Researchers should appreciate the limitations of Web citations regarding their probable lifespan and use them sparingly rather than gratuitously keeping in mind that the Web is not an organized library. Where possible, they should prefer citing the published version of a work to its online version, and citing material in organized collections over material in corporate or personal Web pages. In some cases they could even exert peer pressure to authors of material the would like to reference encouraging them to move it to an organised online repository. In addition, researchers should reference items using the shortest possible path, and avoid references to ephemeral data (e.g. non-archived news reports) and proprietary material.
Finally, maintainers of Web sites should try to preserve the validity of existing URLs and clearly indicate ephemeral pages that should not be cited (or linked). The standardization of appropriate HTML meta tags for indicating the projected longevity of a particular page will help all the above stakeholders unambiguously identify the extent to which a page can be cited.
A more ambitious scheme would have all stakeholders cooperate to establish a long term archive of referenced material, similar in nature with existing Internet archival efforst such as www.archive.org. Citations would reference the archived version of Web material:
http://archive.acm.org/http/2000.03.02.23.45.12/www.ibm.com/ai.htm
Under such a scheme libraries and professional societies would establish and promote the use of archival services perpetually keeping copies of referenced material-subject to intellectual property restrictions. Researchers would cooperate with Web-site producers to obtain copies of their material for archival while Web-site producers should be encouraged to draft and implement liberal policies for placing cited material under long-term archival custody.

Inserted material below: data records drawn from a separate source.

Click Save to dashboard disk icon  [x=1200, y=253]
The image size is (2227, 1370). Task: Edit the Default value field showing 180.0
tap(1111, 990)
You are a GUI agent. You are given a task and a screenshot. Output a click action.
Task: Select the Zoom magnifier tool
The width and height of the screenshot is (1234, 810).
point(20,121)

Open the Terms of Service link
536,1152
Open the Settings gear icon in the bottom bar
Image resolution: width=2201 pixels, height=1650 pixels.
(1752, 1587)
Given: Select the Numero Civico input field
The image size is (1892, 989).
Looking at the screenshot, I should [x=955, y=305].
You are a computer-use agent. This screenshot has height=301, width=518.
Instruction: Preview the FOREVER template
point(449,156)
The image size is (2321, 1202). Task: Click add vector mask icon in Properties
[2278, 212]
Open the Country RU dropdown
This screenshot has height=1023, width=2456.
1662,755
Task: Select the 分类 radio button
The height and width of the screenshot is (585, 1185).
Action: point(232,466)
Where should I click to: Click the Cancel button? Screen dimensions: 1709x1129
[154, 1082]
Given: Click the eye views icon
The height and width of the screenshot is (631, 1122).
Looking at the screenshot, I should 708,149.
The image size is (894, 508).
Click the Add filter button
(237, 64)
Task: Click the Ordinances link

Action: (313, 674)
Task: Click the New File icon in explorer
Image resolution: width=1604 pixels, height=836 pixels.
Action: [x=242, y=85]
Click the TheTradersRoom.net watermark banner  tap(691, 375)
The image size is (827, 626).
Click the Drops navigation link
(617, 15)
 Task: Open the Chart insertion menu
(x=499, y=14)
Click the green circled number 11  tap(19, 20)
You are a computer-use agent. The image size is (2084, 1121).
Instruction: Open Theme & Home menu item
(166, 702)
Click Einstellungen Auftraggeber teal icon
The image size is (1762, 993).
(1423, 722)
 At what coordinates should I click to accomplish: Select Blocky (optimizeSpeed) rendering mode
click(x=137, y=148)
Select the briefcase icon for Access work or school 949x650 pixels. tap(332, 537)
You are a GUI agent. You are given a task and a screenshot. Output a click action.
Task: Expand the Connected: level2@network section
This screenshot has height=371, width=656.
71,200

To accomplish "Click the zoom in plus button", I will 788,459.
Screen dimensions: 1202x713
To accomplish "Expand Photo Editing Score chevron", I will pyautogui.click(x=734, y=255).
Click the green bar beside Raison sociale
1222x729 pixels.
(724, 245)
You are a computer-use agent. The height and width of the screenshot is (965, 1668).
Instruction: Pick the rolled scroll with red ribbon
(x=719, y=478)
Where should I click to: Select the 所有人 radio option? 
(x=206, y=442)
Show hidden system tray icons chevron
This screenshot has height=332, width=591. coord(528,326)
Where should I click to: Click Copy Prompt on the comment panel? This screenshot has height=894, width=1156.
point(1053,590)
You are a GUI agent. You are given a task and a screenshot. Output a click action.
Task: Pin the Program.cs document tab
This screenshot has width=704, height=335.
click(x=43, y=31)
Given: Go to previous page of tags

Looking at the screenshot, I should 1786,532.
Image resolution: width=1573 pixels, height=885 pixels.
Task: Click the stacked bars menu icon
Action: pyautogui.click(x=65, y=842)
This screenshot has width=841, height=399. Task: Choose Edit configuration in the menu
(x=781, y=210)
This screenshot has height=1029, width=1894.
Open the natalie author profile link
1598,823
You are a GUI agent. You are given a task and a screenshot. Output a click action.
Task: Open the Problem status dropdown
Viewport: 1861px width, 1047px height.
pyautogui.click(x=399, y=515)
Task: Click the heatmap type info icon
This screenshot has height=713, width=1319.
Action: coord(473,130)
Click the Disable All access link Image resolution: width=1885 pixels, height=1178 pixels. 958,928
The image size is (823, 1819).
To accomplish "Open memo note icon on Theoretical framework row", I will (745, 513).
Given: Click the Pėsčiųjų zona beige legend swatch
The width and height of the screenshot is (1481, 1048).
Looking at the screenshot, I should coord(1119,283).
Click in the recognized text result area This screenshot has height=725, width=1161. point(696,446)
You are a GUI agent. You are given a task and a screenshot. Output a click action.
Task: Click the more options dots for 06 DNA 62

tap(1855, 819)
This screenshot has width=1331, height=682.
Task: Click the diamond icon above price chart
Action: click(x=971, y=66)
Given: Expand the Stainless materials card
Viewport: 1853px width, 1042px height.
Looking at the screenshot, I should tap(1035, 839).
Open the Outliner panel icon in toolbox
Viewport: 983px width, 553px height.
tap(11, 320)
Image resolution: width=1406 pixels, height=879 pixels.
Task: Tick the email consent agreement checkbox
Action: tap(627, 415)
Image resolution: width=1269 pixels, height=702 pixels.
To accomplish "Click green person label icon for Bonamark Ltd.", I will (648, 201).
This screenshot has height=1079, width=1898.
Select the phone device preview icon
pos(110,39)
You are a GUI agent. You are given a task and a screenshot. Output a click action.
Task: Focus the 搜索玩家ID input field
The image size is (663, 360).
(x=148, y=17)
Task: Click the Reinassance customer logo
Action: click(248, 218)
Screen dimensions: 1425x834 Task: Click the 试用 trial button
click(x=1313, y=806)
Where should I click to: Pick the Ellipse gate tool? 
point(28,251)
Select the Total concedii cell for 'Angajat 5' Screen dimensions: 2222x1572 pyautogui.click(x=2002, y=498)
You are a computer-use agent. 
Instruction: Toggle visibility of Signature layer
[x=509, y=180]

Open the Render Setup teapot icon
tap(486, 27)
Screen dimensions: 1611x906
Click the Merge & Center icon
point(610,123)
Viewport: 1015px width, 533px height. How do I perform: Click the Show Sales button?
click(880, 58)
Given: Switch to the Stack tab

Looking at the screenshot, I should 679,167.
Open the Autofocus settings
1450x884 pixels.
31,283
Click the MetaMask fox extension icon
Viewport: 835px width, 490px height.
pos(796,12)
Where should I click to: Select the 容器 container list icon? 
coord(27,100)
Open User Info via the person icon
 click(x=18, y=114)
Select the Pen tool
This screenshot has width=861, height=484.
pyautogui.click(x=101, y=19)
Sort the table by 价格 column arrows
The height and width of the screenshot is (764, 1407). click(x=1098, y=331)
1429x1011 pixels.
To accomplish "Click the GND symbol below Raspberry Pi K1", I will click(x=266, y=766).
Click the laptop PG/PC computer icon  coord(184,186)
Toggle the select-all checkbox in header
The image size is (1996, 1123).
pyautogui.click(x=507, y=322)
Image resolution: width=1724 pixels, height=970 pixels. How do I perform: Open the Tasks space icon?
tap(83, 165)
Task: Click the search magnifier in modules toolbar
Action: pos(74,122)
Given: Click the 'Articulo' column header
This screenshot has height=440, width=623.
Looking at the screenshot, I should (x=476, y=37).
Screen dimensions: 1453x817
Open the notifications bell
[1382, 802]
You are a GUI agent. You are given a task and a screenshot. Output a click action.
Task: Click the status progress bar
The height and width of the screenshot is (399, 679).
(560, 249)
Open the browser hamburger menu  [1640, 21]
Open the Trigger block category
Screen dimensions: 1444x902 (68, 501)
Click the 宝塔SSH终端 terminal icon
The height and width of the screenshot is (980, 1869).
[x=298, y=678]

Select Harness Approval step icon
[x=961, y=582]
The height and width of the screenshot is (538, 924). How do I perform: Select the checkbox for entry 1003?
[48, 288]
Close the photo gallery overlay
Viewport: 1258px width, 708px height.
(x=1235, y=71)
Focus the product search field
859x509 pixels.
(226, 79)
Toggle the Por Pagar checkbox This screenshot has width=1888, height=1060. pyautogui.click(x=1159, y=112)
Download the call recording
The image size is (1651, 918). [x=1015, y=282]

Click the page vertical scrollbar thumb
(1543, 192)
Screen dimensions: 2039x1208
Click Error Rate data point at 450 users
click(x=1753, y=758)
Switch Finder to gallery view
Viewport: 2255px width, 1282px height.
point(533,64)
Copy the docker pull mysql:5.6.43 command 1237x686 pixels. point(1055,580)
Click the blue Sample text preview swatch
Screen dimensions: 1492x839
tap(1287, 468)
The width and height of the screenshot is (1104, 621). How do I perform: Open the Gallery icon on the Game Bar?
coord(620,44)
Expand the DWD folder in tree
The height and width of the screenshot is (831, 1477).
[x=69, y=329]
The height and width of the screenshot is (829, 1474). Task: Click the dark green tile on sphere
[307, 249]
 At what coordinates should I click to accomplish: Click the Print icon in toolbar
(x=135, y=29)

The Web has revolutionized on a global scale the way we distribute, disseminate and access information and, as a consequence, is creating a disruptive paradigm shift in the way human scientific knowledge builds upon and references existing work. In the past, libraries could provide reliable archival services for books and printed journals; the emergence of the Web is marginalizing their role. In the short term none of the approaches towards solving the general problem of dangling URL references is likely to be a panacea. It is therefore important to appreciate the importance of Web citations and invest in research, technical infrastructures, and social processes that will lead towards a new stable scientific publication paradigm.